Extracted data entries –
= = = = =

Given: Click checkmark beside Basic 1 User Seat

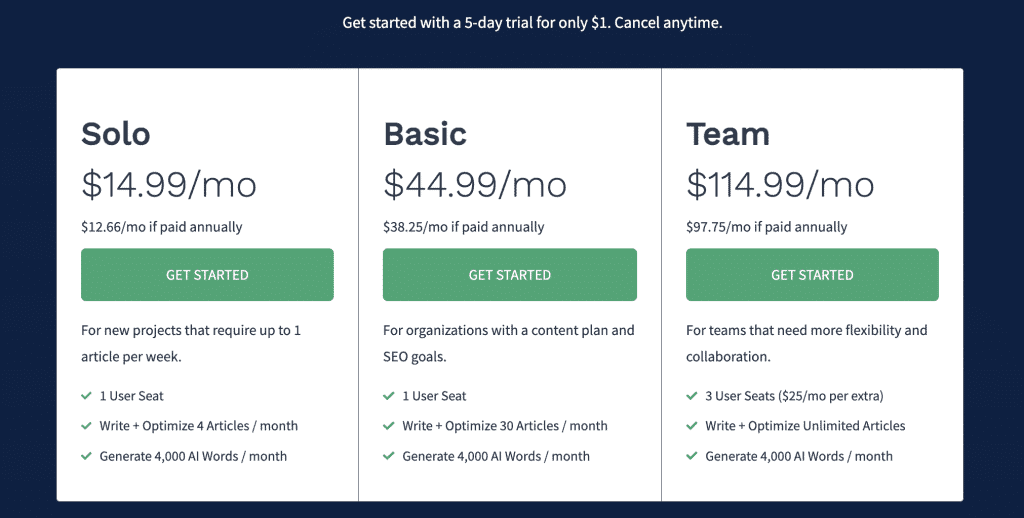Looking at the screenshot, I should (389, 396).
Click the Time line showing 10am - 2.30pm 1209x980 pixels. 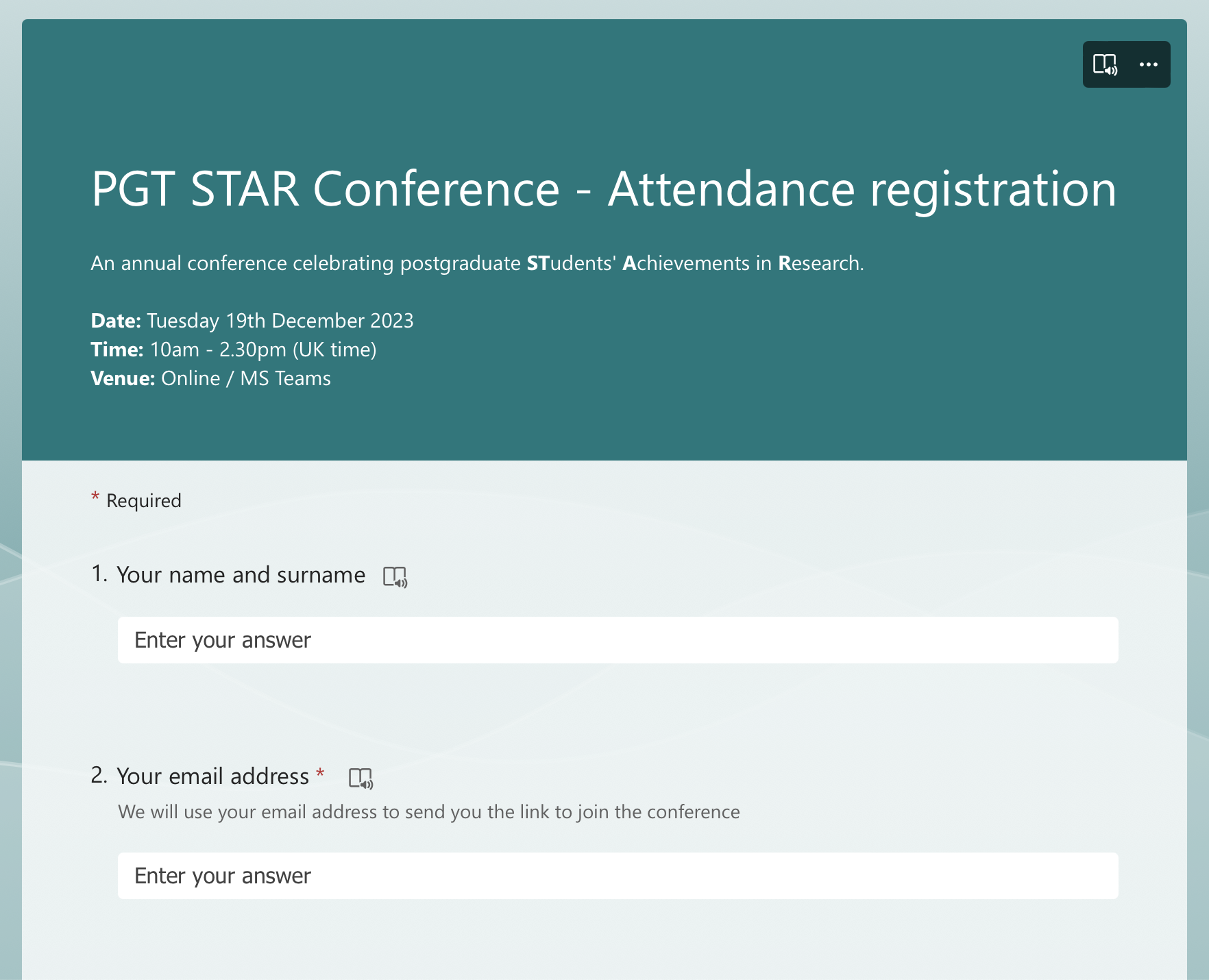(234, 350)
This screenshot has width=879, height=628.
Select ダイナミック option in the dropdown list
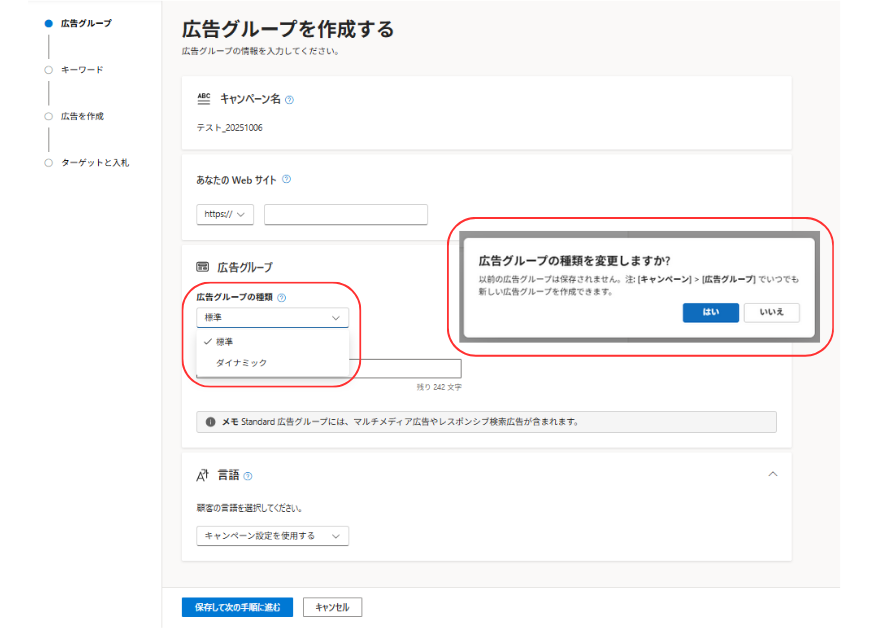(x=241, y=363)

= = = = =

Work order – Repeat exactly the line containing "This screenshot has width=879, height=628." and every line after it through the end of the records, and nothing else. Leave the pictures out.

Completed exercise –
This screenshot has width=879, height=628.
Select ダイナミック option in the dropdown list
(x=241, y=363)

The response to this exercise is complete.